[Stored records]
<<<<
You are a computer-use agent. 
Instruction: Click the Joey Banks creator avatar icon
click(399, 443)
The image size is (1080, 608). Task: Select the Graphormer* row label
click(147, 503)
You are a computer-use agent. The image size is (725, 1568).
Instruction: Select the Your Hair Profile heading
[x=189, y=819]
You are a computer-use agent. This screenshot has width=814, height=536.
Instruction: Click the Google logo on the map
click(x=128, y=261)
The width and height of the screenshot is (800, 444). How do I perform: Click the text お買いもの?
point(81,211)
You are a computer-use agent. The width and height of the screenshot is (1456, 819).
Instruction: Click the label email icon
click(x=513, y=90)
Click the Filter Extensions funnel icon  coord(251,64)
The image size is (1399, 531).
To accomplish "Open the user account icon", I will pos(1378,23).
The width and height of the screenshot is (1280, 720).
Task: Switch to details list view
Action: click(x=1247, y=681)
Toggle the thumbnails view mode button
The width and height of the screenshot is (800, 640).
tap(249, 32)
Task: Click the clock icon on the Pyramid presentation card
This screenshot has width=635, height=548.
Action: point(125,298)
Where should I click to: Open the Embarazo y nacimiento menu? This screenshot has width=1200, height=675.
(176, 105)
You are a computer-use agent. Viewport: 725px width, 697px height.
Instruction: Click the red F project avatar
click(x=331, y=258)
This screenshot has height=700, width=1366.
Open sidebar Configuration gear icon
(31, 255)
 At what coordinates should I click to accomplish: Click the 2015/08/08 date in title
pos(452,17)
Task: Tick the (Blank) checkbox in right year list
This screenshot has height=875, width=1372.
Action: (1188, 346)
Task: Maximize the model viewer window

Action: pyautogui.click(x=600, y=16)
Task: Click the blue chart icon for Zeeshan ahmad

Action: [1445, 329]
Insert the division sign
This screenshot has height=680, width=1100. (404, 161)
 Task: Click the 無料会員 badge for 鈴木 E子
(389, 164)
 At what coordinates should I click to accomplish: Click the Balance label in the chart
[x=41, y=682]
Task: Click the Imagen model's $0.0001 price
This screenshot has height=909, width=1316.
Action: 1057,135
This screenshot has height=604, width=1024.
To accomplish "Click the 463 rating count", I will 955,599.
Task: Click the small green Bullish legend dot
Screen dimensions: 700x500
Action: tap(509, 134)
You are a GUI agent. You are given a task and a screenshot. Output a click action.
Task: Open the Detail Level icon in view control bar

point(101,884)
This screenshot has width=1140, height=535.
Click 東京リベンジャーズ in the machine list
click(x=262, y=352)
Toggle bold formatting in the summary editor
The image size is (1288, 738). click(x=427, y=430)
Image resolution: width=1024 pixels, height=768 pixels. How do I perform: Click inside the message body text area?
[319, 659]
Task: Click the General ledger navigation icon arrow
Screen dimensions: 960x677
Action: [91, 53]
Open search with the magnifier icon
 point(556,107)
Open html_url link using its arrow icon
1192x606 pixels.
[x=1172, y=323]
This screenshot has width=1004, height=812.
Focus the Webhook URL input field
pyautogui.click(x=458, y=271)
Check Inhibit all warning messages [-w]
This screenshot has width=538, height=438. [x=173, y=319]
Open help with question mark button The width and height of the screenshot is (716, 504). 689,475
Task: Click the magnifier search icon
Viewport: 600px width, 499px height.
>>>>
Only the lines from the one with "This screenshot has height=604, width=1024." through the end of the data belong in the answer, each reproduced exactly.

This screenshot has height=604, width=1024.
To accomplish "Click the 463 rating count", I will 955,599.
Task: Click the small green Bullish legend dot
Screen dimensions: 700x500
Action: tap(509, 134)
You are a GUI agent. You are given a task and a screenshot. Output a click action.
Task: Open the Detail Level icon in view control bar

point(101,884)
This screenshot has width=1140, height=535.
Click 東京リベンジャーズ in the machine list
click(x=262, y=352)
Toggle bold formatting in the summary editor
The image size is (1288, 738). click(x=427, y=430)
Image resolution: width=1024 pixels, height=768 pixels. How do I perform: Click inside the message body text area?
[319, 659]
Task: Click the General ledger navigation icon arrow
Screen dimensions: 960x677
Action: [91, 53]
Open search with the magnifier icon
 point(556,107)
Open html_url link using its arrow icon
1192x606 pixels.
[x=1172, y=323]
This screenshot has width=1004, height=812.
Focus the Webhook URL input field
pyautogui.click(x=458, y=271)
Check Inhibit all warning messages [-w]
This screenshot has width=538, height=438. [x=173, y=319]
Open help with question mark button The width and height of the screenshot is (716, 504). 689,475
Task: Click the magnifier search icon
Viewport: 600px width, 499px height.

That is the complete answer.